This time of year, the stands at Paris’ hundreds of weekly food markets are laden with plump, dark grapes and wild mushrooms. Wild game often hangs from hooks above.
Of all the seasons to visit Paris, food lovers say the best time is autumn.
“The fall is the best time to eat in France,” says longtime Paris resident and culinary historian David Downie. “Everyone knows that. It’s when everything comes in. It’s the harvest season.”
Downie’s latest book, A Taste of Paris: A History of the Parisian Love Affair with Food, is a gastronomic jaunt through the city that tells how Paris distinguished itself as a world capital of eating. Downie says Julius Caesar, who conquered what was then called Gaul in 52 B.C., had a lot to do with it. He says:
“You could argue that without the ancient Roman presence in Paris 2,000 years ago — and they stayed 500 years — you would never have had the culinary culture that developed in this country. The Gallic peoples who were here when the Romans arrived were not gourmets. That’s the polite way of saying that they were, you know, complete barbarians. They ate a lot of raw things and they had very basic food. The Romans had extremely sophisticated cuisine.”
Parisian Alex Ryerson is choosing girolle and cepes mushrooms from a pile of fungi at a market stand. The vendor is telling him how to choose the best ones. A tip: Look for the mushrooms whose edges have been nibbled by discerning French slugs. Ryerson says Parisians love their street markets, which are stocked with foods of the season.
“For sure, it’s important to eat fresh,” he says. “Anywhere. Even in the States. And it’s starting there. More and more people are going to the markets. Here it’s just part of the culture, which is great.”
Ryerson says he eats his cepes mushrooms, also known as chanterelles, very simply. “I sauté them in a pan with garlic and butter. That’s it,” he says.
At a fish stand, glassy-eyed mackerel stare up from the ice. Octopus and squid are jumbled in a pile and there are crates of sea snails, known as bigorneaux. Fish monger Jacquie Lorenzo says his offerings also change with the seasons.

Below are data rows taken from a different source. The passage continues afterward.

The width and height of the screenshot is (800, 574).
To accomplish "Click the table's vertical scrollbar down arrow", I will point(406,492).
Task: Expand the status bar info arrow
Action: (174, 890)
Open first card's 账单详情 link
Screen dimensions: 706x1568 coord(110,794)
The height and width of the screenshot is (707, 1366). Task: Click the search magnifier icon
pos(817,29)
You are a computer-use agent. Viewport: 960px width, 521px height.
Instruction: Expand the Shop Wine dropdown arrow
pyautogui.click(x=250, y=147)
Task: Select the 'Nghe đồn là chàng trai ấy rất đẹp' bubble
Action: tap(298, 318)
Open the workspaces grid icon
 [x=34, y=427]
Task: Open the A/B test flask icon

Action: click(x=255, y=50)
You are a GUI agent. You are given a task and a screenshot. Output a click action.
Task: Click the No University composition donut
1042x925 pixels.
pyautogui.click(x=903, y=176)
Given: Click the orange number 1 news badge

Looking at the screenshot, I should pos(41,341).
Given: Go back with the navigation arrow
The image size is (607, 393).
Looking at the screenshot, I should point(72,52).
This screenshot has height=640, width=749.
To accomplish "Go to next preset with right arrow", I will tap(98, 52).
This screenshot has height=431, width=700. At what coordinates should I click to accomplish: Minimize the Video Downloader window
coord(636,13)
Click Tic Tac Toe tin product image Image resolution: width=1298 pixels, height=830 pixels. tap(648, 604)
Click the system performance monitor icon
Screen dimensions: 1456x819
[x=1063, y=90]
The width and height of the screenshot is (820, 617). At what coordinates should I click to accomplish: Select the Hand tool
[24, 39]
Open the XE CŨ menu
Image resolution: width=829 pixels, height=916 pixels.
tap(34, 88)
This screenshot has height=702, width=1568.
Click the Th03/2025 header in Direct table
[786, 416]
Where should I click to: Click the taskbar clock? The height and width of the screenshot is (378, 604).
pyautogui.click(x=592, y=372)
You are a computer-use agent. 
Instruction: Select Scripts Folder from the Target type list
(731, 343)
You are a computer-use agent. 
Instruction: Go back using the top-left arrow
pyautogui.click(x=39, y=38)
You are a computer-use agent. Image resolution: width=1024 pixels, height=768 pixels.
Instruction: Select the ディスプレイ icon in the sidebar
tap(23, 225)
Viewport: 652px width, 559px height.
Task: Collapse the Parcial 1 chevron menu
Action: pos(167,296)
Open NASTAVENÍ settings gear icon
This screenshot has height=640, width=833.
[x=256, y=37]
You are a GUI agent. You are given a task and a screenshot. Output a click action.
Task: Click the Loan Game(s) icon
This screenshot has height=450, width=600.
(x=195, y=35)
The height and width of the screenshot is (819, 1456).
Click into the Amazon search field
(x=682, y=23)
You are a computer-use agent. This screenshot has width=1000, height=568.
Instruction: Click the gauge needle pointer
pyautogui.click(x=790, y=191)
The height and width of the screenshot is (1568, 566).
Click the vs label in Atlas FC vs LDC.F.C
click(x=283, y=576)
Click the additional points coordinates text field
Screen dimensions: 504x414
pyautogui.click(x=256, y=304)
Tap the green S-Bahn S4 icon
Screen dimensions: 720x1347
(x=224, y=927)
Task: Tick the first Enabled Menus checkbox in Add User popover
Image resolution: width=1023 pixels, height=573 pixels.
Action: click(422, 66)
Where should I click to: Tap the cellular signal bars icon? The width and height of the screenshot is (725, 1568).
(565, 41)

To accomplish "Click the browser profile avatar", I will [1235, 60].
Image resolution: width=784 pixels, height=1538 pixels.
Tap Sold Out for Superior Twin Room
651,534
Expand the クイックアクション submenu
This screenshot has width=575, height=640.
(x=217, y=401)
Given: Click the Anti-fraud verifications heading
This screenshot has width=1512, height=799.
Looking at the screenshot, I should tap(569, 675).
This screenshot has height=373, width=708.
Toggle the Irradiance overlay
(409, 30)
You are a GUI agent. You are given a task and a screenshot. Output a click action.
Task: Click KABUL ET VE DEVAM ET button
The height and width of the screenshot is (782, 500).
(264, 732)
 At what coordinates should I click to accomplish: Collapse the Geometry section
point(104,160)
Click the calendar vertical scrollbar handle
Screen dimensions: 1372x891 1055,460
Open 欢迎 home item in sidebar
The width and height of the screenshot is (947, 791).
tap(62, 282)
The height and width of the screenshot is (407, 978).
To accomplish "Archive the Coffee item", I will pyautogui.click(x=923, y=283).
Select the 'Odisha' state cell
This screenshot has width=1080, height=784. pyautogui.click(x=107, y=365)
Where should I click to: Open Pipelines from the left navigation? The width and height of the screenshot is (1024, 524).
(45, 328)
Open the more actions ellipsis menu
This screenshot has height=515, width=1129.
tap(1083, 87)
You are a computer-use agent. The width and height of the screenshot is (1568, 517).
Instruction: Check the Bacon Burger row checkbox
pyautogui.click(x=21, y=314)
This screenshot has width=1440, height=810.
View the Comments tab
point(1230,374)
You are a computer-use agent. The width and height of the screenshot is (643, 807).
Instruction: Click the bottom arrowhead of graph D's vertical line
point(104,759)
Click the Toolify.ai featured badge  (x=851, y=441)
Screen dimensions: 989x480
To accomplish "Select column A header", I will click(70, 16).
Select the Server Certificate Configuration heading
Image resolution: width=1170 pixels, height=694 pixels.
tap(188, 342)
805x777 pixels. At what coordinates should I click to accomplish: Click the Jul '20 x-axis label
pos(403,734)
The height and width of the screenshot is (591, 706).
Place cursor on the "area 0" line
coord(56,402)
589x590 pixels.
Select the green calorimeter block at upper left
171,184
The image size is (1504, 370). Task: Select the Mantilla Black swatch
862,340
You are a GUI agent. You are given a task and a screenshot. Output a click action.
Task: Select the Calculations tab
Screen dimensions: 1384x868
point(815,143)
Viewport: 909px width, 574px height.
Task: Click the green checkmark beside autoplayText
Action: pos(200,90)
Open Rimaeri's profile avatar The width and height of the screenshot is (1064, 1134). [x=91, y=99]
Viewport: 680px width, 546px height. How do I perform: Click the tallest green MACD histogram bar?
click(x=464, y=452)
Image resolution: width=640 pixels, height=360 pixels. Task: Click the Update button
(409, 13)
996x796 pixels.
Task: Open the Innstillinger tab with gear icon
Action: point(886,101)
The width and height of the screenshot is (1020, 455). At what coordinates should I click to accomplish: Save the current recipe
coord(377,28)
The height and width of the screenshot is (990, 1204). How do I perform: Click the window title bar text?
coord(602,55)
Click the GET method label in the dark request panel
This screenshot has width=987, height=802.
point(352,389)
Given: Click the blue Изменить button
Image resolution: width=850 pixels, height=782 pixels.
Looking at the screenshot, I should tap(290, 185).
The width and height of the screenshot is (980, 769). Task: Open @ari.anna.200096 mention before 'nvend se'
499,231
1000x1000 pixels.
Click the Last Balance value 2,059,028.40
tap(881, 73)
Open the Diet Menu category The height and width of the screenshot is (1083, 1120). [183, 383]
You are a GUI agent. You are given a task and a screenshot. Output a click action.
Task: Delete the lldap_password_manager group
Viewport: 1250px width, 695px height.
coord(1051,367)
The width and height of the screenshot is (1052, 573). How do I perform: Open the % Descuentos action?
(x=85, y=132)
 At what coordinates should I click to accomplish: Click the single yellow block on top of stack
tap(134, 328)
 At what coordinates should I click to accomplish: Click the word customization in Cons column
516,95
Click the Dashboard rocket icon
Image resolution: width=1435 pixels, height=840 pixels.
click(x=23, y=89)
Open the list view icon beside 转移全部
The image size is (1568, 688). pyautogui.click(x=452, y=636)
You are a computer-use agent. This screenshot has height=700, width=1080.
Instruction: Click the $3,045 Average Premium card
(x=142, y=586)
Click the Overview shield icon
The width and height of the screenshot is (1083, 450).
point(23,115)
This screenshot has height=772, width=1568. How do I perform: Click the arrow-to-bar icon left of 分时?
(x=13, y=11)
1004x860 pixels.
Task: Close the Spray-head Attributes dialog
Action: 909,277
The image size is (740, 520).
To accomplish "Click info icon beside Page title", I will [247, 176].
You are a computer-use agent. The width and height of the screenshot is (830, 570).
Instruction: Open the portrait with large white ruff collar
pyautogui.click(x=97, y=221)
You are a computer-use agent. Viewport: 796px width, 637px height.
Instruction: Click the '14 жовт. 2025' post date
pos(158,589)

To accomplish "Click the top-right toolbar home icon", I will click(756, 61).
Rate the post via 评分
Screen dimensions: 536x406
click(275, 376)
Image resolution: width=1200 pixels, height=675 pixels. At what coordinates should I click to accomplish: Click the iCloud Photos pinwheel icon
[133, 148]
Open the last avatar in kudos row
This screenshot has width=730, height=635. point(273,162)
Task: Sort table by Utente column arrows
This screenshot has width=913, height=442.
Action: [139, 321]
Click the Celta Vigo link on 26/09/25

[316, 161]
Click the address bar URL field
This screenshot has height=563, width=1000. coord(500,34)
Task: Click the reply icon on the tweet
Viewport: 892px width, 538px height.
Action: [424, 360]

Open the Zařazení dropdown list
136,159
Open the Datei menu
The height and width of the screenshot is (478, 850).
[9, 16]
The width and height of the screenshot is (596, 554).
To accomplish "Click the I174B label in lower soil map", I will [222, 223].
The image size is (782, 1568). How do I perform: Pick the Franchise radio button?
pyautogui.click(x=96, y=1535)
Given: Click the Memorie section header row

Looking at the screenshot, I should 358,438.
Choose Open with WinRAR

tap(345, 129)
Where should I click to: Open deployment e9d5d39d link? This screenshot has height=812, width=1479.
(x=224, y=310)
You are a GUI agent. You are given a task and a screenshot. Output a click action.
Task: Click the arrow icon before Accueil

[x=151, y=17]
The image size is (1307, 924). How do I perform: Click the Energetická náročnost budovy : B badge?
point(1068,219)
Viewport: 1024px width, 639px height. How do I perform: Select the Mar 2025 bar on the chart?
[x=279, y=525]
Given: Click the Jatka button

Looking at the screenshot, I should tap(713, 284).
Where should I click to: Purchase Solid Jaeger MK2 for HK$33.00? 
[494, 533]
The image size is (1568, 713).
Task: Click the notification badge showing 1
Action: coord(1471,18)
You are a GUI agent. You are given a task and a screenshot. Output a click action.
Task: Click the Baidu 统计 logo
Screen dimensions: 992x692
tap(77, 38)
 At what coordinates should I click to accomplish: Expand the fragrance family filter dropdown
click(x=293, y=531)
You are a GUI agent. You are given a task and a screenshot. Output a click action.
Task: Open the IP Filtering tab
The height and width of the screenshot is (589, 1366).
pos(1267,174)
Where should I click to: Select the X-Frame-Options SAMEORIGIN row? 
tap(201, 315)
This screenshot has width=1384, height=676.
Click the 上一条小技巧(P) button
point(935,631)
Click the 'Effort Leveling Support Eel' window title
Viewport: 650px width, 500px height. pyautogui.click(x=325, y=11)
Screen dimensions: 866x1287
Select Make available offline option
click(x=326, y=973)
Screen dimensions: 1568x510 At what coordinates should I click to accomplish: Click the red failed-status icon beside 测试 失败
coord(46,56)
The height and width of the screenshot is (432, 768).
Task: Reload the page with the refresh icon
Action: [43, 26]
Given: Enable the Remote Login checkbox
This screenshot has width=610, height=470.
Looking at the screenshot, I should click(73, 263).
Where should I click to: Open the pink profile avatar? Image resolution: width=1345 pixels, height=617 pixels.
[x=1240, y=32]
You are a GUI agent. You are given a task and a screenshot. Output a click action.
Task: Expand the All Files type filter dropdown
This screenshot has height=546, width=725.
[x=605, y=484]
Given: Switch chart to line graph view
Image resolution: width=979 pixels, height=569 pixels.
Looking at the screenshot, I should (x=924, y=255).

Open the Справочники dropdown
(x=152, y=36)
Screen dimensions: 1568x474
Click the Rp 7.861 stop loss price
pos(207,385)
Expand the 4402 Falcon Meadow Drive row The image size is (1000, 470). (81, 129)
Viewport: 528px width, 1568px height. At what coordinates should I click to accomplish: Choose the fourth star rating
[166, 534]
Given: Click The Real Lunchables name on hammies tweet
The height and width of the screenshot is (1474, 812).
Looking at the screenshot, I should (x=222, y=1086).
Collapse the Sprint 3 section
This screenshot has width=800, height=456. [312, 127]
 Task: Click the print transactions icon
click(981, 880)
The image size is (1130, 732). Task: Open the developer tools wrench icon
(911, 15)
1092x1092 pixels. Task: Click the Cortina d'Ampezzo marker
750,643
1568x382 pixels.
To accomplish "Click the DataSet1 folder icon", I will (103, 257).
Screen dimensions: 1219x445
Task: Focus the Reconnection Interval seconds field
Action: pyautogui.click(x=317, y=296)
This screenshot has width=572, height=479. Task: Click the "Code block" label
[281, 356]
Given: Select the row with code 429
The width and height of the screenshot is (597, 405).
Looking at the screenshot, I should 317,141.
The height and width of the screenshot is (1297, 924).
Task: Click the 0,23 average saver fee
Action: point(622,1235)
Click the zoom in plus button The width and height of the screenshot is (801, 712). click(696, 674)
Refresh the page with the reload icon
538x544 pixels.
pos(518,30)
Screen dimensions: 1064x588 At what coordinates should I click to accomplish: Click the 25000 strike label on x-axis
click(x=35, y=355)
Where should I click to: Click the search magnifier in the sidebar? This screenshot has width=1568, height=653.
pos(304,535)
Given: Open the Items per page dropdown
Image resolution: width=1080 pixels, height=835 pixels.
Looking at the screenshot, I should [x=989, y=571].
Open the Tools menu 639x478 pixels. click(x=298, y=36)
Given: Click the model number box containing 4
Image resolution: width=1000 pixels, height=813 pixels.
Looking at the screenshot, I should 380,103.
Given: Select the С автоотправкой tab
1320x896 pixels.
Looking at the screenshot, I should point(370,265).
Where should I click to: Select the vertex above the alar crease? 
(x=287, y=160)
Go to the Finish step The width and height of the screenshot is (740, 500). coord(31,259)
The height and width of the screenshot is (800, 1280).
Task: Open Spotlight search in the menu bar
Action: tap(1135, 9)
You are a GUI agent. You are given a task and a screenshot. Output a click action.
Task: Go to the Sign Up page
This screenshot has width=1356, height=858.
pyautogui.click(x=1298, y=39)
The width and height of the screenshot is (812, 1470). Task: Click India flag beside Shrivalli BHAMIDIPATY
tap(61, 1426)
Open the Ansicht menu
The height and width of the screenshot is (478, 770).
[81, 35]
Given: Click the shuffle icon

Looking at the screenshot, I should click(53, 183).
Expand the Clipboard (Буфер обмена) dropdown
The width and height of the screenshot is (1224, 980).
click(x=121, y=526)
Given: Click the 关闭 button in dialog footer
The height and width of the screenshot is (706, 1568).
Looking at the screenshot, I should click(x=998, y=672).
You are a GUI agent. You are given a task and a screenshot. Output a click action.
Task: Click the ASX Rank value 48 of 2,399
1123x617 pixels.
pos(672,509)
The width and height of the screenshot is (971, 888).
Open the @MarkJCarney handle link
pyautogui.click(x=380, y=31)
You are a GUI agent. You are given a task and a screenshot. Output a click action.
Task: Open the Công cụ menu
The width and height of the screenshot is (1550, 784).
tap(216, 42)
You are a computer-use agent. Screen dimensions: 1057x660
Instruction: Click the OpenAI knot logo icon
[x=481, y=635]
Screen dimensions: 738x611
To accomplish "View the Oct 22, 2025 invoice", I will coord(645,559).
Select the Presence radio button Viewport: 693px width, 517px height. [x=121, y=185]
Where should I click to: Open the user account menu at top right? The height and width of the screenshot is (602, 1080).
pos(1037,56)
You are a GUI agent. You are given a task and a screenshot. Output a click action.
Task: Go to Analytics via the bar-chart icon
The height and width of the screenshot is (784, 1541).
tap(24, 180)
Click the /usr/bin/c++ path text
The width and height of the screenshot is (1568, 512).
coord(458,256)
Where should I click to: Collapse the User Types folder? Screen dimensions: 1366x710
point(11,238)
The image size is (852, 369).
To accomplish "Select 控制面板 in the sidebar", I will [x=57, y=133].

“In the fall we find bream, John Dory, halibut and flounder,” says Lorenzo, “because the waters are getting colder. And of course coquilles St. Jacques season begins Sept. 30. Lorenzo is talking about the giant shelled scallops that are so popular in France.
Another fall food that the French relish — just as the Romans did — are oysters. And in September the mollusks are back in season after four months of reproducing. As the weather gets colder, you can find oysters on icy stands at markets and corner cafes across the city.
At a wide counter on the sidewalk in front of a seafood restaurant, Jerome Chetif is prying open oysters to fill a giant seafood platter.
“You see, when I open them they’re still alive,” he says. “We French like to eat them raw. That’s the best way.”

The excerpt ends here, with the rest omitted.